:: Your objective ::
Output the data that follows exactly, line for line.

:: Data excerpts ::
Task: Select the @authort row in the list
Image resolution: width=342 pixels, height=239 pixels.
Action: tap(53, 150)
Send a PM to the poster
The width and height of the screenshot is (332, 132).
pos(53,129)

:: Response to this exercise ::
Task: Select the @authort row in the list
Image resolution: width=342 pixels, height=239 pixels.
Action: tap(53, 150)
Send a PM to the poster
The width and height of the screenshot is (332, 132).
pos(53,129)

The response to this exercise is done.